Which lines of the records below contain the word "agent"? Report each of them in full.

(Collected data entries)
____________________

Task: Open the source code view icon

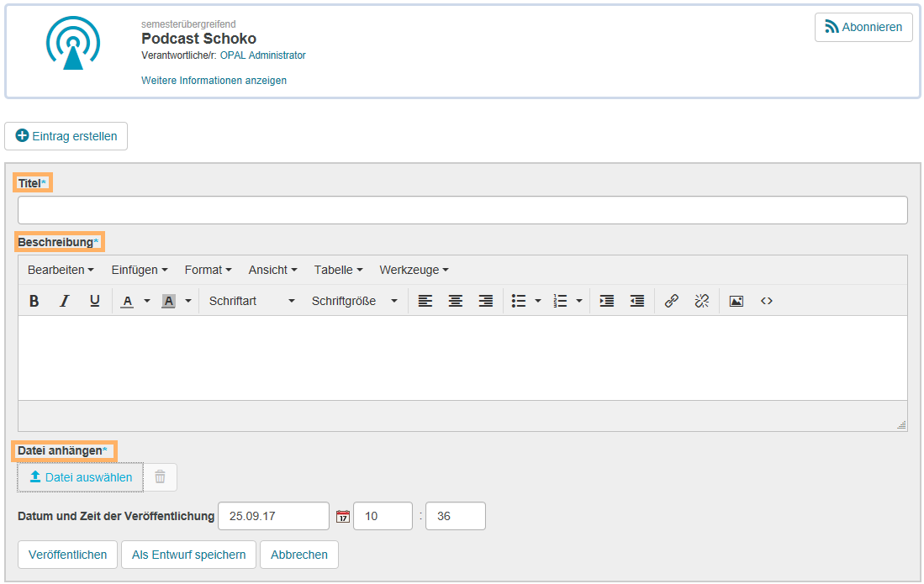Action: pyautogui.click(x=766, y=301)
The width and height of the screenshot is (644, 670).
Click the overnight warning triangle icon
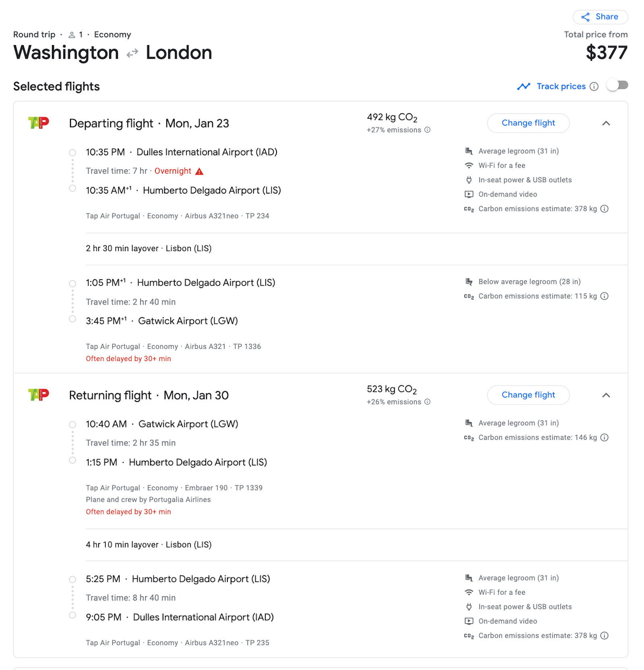point(199,171)
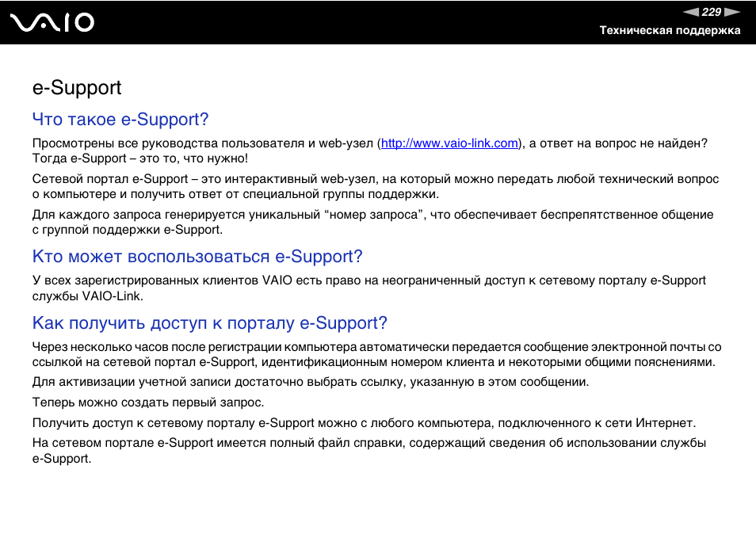Select heading Как получить доступ к порталу e-Support?

[x=209, y=322]
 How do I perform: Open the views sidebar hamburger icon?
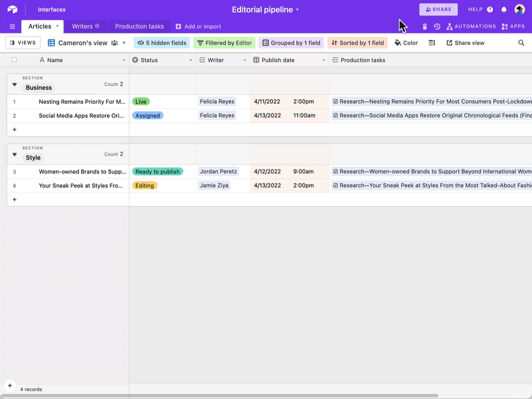click(x=12, y=25)
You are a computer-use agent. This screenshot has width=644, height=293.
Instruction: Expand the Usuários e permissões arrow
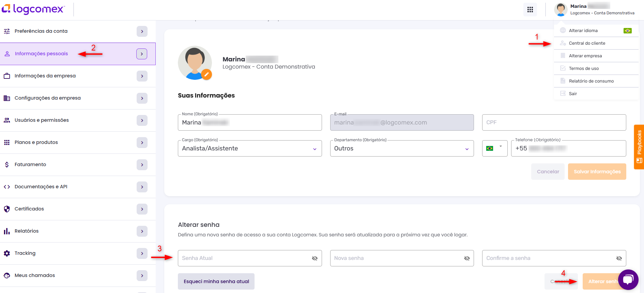tap(142, 120)
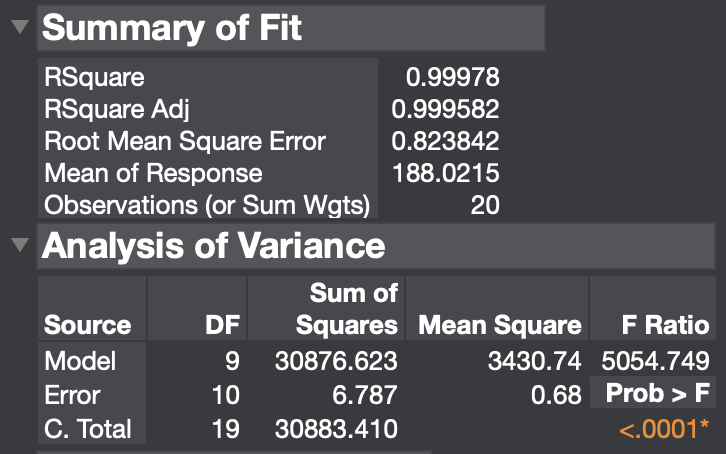Select the C. Total row label
This screenshot has width=726, height=454.
(88, 429)
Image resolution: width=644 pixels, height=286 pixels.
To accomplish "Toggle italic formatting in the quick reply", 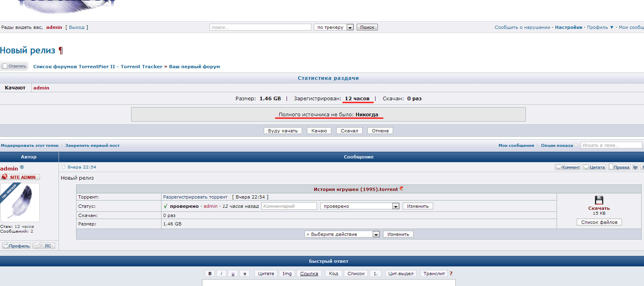I will click(x=221, y=274).
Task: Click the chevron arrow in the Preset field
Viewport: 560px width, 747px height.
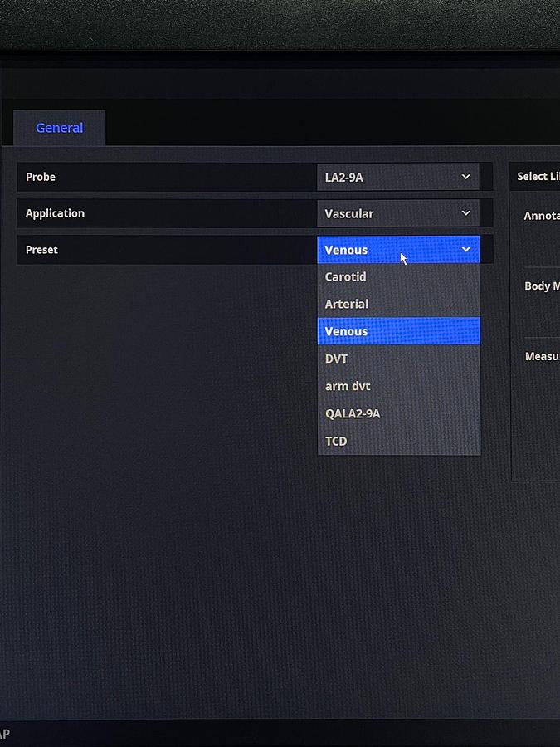Action: tap(465, 249)
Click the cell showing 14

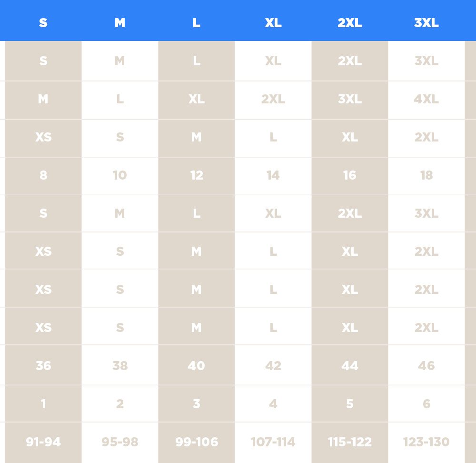[273, 175]
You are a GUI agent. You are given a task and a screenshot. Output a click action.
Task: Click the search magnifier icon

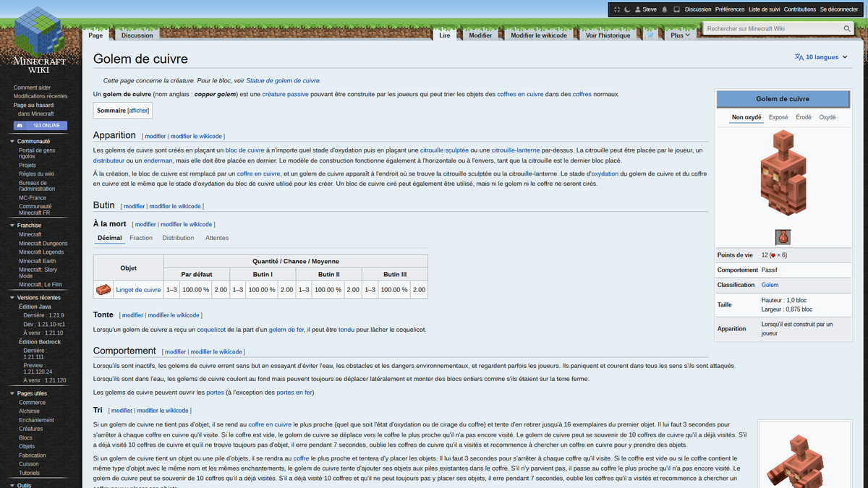(x=846, y=27)
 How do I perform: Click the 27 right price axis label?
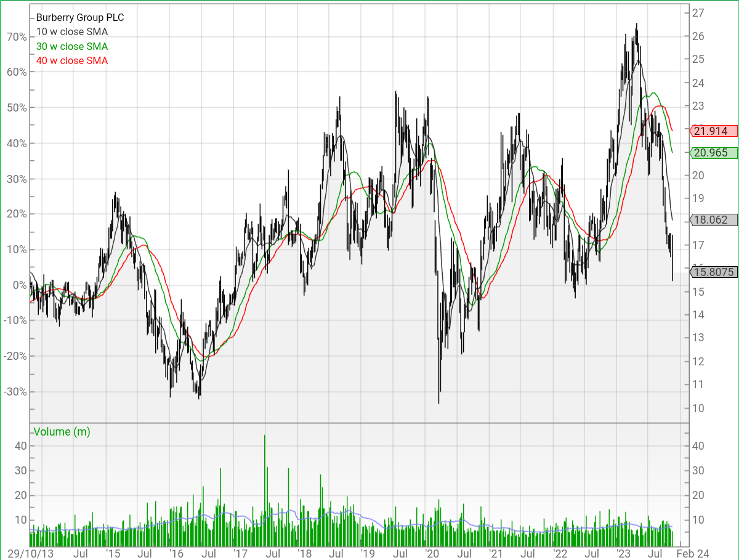(698, 12)
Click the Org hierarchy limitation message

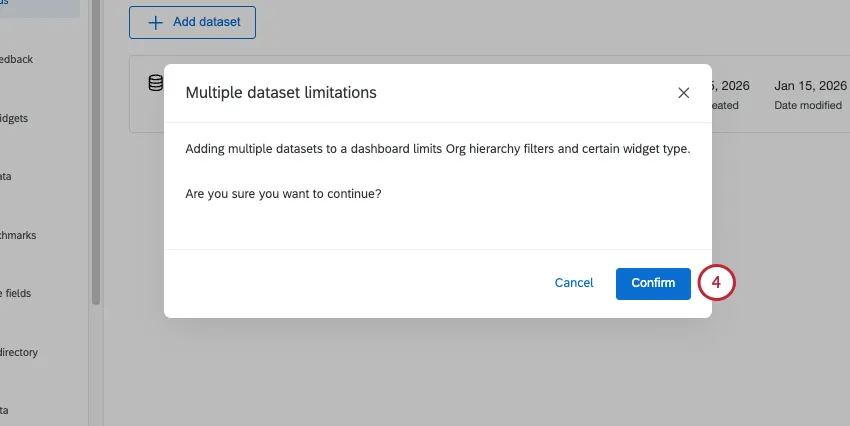coord(437,150)
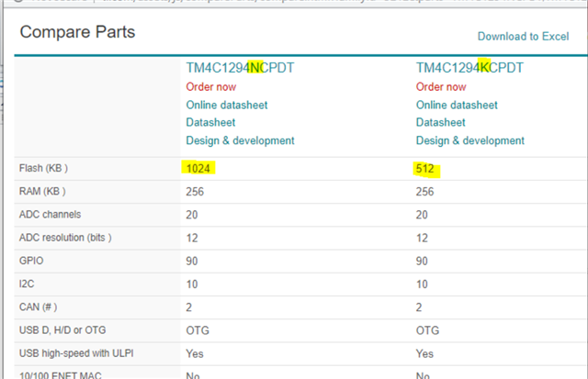The width and height of the screenshot is (588, 379).
Task: Open Design & development for TM4C1294NCPDT
Action: (x=241, y=140)
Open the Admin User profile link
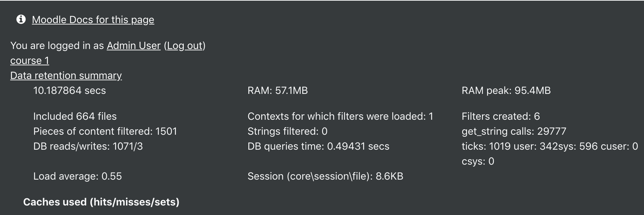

____________________

▶ **Answer**
You are a computer-use agent. This screenshot has width=644, height=293.
You are a GUI agent. You are given a task and a screenshot. Output a click action.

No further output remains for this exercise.